迄今为止,关于发酵柚子的研究较多,如中国专利CN201611083380.5公开了一种美容养颜的柚子果醋及其在化妆品中的应用,将去皮得到的柚子果浆经过酶解,加入食用酒精,再经过浸提压榨处理后,接入醋酸菌进行二级发酵,得到的滤液即为柚子果醋,可饮用及应用到化妆品中。
中国专利CN201611083386.2公开了一种抗衰老柚子保健果酒及其在化妆品中的应用,将新鲜柚子去皮打成果浆,加入柚苷酶脱苦,再混入双孢蘑菇菌丝粉末,搅拌均匀后加入酵母菌发酵,结束后经过处理、过滤、灭菌,即获得柚子果酒,可作为一种功效添加剂应用在化妆品中,起到营养滋润、美容功能。
中国专利CN201710816592.8公开了一种美容综合酵素饮品及其制备方法,将葡萄柚等水果蔬菜分别单独经过酵母菌、醋酸菌二次发酵后调配制得,一方面促进了水果蔬菜中原有有效成分的析出,另一方面水果蔬菜经微生物发酵转化成其他功能因子。
中国专利CN108852957A公开了一种保湿、美白、消炎、抗痘酵素面膜及其制备方法,采用西柚皮、橘子皮、香蕉皮、金银花、菊花叶、玫瑰花、金盏花、薄荷及马齿苋为原料,酶解后,接入酵母菌和乳酸菌的一种或者几种发酵制成水果皮酵素和花草药物酵素,再与增稠剂、成膜剂及生物防腐剂按一定的比例混合搅拌均匀制得保湿、美白、消炎、抗痘酵素面膜。此发明使用的原料较多,菌种不固定,批次间可能差异性较大,且没有提供有效的功效数据,没有将发酵前后功效进行对比。
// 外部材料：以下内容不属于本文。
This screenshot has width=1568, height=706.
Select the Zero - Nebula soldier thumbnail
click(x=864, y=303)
上饶师范学院对马家柚果酒进行了研究,确定了最佳发酵工艺,并对比了发酵前后抗氧化活性,马家柚果汁、马家柚果酒及添加马家柚叶芽的果酒对O2 -的清除率最高分别为26.6%、34.5%和43.0%,对H2O2的清除率最高分别为21.7%、29.0%和37.6%。
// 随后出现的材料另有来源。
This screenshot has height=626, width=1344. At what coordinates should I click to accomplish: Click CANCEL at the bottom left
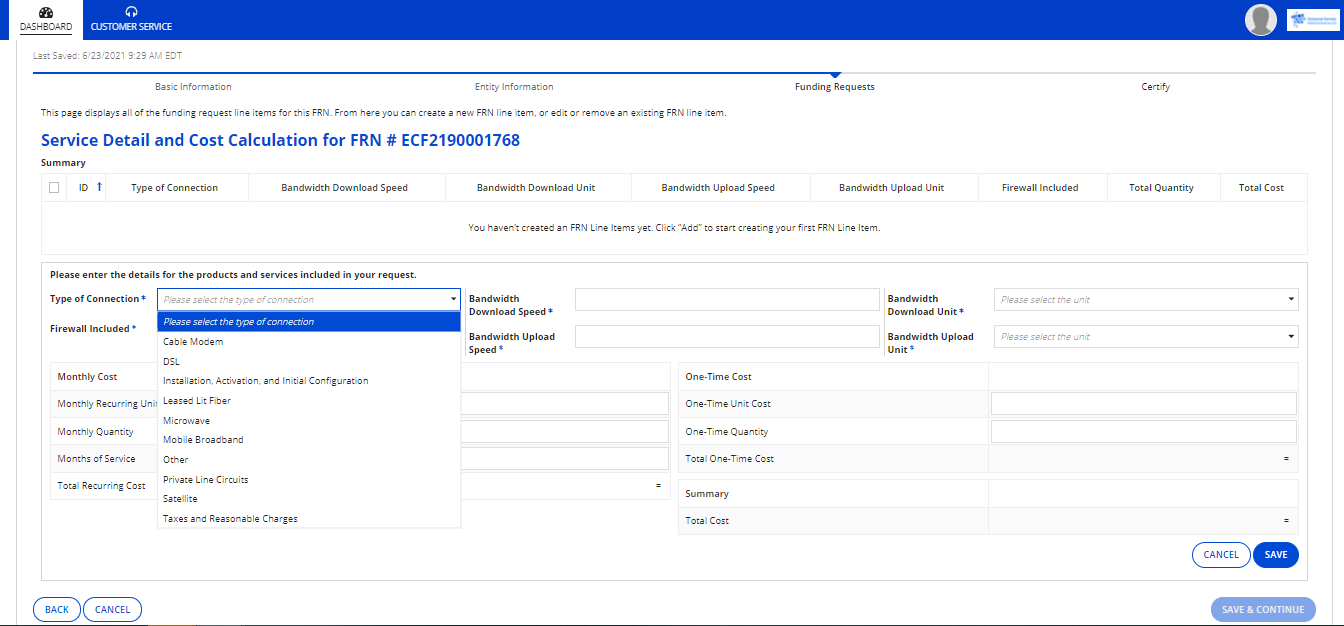(x=111, y=609)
综上所述,目前市场上的西柚类的发酵产品主要存在以下不足:
1.原料主要来源是去皮的西柚,而有着丰富植物黄酮的皮被直接废弃掉;
2.西柚类发酵原料主要应用于食品领域,化妆品领域涉及到的也多为美容饮品;
3.多数西柚类发酵产品常采用食品领域评价手段仅从外观状态、口感等为导向来评价发酵过程,而忽略了最为重要的以产品的化妆品功效来指导发酵过程,多数西柚类发酵产品缺少产品功效数据,而这些是应用到化妆品领域十分重要因素;
4.已有西柚类发酵专利大都采用多步发酵、混合发酵,中间过程难以控制导致工艺难以放大,产品稳定性难以保证,另一方面,发酵周期普遍较长,效率不高。
发明内容
针对现有技术中存在的问题,本发明筛选得到了一株性能优异的短乳杆菌,使用这株短乳杆菌制备西柚发酵提取液,生产周期短、产品稳定,且活性物质含量高、安全健康符合化妆品原料的要求。所得西柚发酵提取液具有良好的抗氧化、美白、抗炎效果。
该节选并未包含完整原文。